A Amazon divulgou que, em 2009, quarenta e sete por cento dos livros
vendidos o foram já em formato digital (e-books). Ao preço de um
telemóvel topo de gama pode-se comprar um gadget (Kindle, Cool-Er…)
armazenador e leitor de revistas e livros com capacidade para guardar
uma biblioteca de cerca de quatro mil volumes. Estes livros e revistas
podem ser adquiridos on-line, por wireless, a preços populares, devido à
óbvia diminuição de custos, em livrarias virtuais. Pouco faltará para
que se possa trazer no bolso a biblioteca de Oxford, com possibilidade
de aceder aos textos através de um motor de busca à base de
palavras-chave. Cinquenta mil filmes são alugados ou comprados no iTunes
todos os dias. A publicidade na Net já alcançou metade do valor
investido nos meios tradicionais de comunicação social…
Aviso: não se trata do fim dos livros, jornais e revistas em suporte de
papel. Como não o foi o anunciado fim dos discos de vinil. Mas é um novo
renascer dos modelos de divulgação da cultura, da informação e da
ciência, só comparável ao renascimento proporcionado, nos finais da
época de quatrocentos, pela prensa de Gutenberg. Um novo renascimento
que possibilitará crescimentos culturais e científicos em ordem
geométrica, dada a possibilidade de divulgação da informação de forma
generalizada e em poucos segundos.
E a escola? E os professores e educadores? Já o afirmámos variadíssimas
vezes: vivemos um tempo que pretende reconfigurar a sociedade e a
escola, atribuindo-lhe um novo formato, centrado em renovadas formas de
receber e transmitir a informação. Isto implica uma busca permanente do
conhecimento disponível e das suas fontes de informação. Para alcançar
tal objectivo, imputa-se à escola mais uma responsabilidade: a de
contribuir significativamente para que se atinja o que se convencionou
designar por analfabetismo digital zero.
Para tal, a educação para a utilização das novas tecnologias digitais
precisa ser planeada, com base no conhecimento pedagógico, desde o
jardim-de-infância. Sem preconceitos ou desnecessárias coacções, sem
substituir atabalhoadamente o analógico pelo digital, mas sim reforçando
a capacidade cognitiva dos alunos e guiando a descoberta de novos
horizontes. Formando os professores e equipando as escolas.
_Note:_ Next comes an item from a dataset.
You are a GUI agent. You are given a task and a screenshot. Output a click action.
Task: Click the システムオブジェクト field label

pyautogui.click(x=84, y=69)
Este
movimento deve ser capaz de preparar os jovens para serem leitores
críticos e escritores aptos a desenvolver essas competências em qualquer
dos meios suportados pelas diferentes tecnologias.
Os professores da designada geração digital também já estão a chegar às
escolas. E, com eles, as mudanças pedagógicas vão ser mais rápidas,
porque baseadas no domínio de novas competências, na experiência e na
forte motivação para o uso das novas tecnologias. A escola tradicional
vai mudar. Desde logo necessitará de menos espaços físicos. Através da
comunicação on-line, o contacto com o mundo exterior e com as outras
escolas da aldeia global será permanente. Desta “conexão” de escolas
globais – as connecting classrooms - resultarão aprendizagens, também
elas globais, e em simultâneo, proporcionadas pelos vários docentes
globalizantes, porque globalizadores do conhecimento e da tutoria dos
aprendentes.
O que vamos fazer do “pátio dos recreios” quando, nos intervalos, os
jovens já só se confinarem à manipulação dos telemóveis ou das iPads? A
resposta depende de acreditarmos, ou não, de que a escola nunca deixará
de ser a Escola e de que nós nunca deixaremos de ser Professores.